7 A.M. Feeling very weak and giddy. Staggering about my bedroom trying to dress. It was all that I could do to lift a hod of coal to the stove.

The pains in my head and lumbar muscles, back of my head near atlas and middle third of left thigh and right elbow are the most noticeable from the great pains; and arctic coldness in my feet and hands and arms; have had a transient feeling of pain in the little finger and little toe of right side. Very feverish or parched in the night, and my breathing was hard and sounded as if I was drawing my breath through iron pipes. I feel that I must not take any more medicine at present. When I remember what a long time I was in getting to the end of the previous proving, I feel that I dare not go any further.

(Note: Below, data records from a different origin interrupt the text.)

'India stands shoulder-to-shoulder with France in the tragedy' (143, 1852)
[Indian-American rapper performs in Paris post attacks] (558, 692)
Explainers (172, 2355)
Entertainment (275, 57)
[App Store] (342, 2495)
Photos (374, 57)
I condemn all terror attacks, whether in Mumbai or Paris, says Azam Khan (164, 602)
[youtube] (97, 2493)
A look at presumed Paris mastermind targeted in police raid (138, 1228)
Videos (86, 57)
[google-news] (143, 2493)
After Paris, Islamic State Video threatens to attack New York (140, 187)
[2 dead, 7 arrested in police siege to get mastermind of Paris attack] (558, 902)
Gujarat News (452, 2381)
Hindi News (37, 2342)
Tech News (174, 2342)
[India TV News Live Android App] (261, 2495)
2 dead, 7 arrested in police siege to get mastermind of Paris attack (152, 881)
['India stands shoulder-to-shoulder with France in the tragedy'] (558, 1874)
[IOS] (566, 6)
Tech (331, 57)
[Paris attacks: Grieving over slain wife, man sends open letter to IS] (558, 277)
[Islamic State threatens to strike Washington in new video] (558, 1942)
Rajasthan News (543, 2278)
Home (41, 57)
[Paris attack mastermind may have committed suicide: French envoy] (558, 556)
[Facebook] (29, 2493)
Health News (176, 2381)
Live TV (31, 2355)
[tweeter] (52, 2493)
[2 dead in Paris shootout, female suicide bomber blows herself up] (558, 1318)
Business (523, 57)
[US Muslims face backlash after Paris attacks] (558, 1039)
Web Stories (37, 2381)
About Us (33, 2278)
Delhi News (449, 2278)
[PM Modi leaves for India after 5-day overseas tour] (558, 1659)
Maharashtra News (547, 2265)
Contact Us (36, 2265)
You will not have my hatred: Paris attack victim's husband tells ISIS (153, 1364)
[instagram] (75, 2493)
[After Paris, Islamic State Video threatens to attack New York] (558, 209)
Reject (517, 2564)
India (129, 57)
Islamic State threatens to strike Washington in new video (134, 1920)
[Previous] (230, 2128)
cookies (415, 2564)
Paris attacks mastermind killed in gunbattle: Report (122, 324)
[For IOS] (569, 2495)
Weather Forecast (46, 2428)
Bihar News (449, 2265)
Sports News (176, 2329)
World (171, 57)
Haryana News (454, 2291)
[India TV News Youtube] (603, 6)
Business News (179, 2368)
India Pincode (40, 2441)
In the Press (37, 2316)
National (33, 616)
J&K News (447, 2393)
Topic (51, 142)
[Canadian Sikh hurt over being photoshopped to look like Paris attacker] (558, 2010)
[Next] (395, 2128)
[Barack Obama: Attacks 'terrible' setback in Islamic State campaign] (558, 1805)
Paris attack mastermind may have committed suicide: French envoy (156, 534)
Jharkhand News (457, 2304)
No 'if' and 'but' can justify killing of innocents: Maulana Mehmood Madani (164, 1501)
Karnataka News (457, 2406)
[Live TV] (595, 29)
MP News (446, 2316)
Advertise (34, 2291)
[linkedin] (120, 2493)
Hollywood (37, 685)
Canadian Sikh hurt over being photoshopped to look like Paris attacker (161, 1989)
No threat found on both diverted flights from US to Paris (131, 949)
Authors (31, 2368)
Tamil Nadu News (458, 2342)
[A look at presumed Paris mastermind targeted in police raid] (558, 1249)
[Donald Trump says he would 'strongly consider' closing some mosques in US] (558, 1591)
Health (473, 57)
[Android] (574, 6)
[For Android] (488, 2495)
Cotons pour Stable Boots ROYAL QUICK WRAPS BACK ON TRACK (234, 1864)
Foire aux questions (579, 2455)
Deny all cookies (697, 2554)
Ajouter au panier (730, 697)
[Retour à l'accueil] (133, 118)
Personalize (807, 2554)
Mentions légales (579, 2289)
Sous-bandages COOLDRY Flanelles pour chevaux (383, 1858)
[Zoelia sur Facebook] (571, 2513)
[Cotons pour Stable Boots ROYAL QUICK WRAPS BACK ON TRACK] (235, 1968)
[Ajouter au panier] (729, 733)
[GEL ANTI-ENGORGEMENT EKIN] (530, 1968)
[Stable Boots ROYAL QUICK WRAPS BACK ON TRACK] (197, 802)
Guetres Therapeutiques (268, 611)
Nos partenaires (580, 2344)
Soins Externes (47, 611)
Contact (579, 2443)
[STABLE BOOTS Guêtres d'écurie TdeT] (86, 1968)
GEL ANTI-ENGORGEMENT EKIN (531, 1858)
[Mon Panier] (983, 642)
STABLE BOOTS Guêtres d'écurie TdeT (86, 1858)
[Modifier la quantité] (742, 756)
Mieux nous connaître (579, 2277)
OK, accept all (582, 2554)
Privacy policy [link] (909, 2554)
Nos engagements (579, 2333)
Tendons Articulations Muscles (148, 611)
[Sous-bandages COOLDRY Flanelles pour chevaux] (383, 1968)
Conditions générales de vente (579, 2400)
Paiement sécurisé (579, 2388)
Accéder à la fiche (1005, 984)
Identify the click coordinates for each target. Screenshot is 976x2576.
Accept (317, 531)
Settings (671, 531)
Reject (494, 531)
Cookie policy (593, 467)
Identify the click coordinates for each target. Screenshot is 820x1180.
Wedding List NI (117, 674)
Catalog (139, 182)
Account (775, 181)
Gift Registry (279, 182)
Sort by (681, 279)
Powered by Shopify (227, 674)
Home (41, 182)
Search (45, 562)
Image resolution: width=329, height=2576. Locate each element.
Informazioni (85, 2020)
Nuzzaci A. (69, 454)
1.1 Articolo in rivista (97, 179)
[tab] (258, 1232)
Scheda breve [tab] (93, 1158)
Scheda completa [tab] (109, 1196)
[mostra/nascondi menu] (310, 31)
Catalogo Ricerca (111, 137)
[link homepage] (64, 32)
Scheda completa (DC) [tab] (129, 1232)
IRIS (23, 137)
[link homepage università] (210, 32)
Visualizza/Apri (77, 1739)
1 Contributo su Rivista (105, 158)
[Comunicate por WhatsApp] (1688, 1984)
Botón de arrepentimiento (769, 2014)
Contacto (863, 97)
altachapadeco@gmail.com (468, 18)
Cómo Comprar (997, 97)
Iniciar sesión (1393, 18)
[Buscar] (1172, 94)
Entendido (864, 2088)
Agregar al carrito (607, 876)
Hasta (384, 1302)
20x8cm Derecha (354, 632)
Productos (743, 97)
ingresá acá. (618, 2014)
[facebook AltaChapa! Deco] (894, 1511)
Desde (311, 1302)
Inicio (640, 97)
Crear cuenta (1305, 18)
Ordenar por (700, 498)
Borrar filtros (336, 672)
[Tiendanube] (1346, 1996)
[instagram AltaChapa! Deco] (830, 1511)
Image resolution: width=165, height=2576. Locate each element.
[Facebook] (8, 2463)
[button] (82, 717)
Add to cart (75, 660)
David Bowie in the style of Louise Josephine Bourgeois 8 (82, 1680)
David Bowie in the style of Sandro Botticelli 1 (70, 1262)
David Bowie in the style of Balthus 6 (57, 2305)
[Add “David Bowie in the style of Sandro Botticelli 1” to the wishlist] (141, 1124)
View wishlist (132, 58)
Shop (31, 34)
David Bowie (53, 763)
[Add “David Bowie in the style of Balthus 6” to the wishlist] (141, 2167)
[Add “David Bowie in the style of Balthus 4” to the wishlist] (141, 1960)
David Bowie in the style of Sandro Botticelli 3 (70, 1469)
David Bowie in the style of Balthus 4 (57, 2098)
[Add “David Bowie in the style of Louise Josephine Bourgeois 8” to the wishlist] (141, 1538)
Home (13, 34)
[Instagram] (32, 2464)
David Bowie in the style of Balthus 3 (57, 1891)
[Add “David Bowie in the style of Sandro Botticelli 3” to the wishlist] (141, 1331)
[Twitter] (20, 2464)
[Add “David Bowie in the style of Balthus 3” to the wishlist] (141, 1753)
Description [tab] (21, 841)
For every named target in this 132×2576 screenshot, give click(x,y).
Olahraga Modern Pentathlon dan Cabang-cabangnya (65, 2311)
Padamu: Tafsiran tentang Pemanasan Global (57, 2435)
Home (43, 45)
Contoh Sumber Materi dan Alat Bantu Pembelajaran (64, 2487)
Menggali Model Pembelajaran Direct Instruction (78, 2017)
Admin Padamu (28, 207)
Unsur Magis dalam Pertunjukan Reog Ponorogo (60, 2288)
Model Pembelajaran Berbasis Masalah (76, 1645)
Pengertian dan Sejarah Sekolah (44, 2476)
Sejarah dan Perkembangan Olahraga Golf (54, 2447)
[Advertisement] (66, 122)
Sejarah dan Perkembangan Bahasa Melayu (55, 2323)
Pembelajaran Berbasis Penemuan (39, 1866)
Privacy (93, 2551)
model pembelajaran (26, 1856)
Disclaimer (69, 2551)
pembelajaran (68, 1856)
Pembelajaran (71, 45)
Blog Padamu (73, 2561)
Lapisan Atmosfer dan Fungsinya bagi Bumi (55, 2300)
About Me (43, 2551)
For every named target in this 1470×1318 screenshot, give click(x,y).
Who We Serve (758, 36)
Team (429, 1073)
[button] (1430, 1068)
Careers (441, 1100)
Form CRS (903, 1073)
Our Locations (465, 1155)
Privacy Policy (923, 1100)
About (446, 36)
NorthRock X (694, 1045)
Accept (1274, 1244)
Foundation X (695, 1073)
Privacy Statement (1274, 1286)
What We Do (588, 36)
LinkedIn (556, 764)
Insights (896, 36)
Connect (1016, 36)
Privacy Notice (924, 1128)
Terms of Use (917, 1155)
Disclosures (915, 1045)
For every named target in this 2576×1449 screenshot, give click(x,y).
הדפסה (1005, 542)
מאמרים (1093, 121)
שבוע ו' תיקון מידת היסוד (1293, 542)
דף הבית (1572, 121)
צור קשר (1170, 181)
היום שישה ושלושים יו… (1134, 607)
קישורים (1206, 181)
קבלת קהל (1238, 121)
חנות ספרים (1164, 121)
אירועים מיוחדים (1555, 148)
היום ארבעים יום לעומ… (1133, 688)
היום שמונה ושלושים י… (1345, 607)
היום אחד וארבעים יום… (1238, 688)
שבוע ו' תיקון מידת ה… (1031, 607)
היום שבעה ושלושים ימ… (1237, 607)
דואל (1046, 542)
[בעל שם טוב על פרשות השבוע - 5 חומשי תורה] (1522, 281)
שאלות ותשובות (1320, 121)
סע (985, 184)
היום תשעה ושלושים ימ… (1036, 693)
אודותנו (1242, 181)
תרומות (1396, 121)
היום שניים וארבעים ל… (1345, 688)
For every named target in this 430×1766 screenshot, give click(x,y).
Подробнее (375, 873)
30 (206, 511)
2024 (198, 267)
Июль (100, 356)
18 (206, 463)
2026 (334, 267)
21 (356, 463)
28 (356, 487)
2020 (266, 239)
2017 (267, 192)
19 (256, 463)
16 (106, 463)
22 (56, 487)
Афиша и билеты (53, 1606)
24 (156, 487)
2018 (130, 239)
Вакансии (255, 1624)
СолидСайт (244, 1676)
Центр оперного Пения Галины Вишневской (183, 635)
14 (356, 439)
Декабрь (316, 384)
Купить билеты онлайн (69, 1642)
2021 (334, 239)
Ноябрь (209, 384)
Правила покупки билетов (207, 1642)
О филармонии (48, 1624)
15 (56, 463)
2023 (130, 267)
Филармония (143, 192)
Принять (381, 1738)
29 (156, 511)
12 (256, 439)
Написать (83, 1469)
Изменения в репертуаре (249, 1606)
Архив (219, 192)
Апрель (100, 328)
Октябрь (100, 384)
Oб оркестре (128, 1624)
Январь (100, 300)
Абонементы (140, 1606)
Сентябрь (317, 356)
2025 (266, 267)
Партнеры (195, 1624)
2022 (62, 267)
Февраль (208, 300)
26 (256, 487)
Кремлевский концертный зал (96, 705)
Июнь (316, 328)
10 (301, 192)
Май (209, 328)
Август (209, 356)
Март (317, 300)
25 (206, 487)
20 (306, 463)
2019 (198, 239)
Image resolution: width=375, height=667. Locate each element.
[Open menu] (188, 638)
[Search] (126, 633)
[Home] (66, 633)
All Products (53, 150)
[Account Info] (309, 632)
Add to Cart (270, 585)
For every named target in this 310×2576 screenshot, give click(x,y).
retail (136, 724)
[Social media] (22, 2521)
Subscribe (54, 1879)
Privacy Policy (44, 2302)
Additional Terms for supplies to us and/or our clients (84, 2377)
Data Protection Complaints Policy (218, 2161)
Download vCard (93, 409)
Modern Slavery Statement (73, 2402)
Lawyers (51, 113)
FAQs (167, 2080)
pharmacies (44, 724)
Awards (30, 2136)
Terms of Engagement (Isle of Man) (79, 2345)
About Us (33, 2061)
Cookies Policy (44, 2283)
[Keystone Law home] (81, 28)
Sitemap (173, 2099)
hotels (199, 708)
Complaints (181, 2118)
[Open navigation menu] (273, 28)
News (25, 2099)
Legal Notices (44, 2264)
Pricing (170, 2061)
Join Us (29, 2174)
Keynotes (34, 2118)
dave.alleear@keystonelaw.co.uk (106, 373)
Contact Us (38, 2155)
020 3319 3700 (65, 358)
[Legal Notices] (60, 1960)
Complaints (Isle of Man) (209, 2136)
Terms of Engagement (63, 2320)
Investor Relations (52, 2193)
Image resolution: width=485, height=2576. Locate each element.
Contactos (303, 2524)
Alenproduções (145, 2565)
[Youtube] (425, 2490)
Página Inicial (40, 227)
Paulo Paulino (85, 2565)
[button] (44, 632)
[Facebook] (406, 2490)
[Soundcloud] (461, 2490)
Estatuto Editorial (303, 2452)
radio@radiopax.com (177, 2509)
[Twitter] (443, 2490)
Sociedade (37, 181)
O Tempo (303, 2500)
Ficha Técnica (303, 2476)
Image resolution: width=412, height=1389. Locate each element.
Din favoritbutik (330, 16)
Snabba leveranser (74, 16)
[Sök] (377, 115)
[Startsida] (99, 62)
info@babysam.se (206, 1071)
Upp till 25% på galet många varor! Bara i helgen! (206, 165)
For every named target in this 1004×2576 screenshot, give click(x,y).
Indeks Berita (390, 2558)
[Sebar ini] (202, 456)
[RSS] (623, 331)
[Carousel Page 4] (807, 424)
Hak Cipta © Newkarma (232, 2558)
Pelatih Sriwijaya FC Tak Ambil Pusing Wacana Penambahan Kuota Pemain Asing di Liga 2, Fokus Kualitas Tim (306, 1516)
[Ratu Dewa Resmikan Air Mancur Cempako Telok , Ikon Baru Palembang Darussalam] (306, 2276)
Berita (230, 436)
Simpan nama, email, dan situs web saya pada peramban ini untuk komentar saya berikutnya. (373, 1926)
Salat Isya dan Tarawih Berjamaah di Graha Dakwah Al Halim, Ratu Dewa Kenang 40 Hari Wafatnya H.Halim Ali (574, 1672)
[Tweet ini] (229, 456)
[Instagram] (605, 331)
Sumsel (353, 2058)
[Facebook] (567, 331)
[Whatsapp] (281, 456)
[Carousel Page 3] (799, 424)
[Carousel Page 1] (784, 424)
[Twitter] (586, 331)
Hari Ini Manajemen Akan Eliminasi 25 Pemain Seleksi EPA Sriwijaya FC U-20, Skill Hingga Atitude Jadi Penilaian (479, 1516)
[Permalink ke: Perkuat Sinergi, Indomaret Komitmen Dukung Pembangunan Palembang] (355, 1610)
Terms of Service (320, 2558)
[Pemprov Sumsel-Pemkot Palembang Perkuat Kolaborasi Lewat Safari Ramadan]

The dose I have been taking, a No. 35 globule, is as large as ten such as is ordinarily used for the 30th or for high dilutions, so that I have taken as good as sixty high dilution globules as a dose, and lately as high as one hundred and twenty-four and sometimes oftener daily.

I was surprised at these hot flushes and burnings in my head and along my spine. And these strongly reminded me of some feeling a proving of _Gelsemium_ caused, only that has sweat, whilst this has no moisture, everything being dried up. Saliva, tears, nostrils, and earwax; the great weakness and pain in the body reminds me of cerebro-spinal meningitis.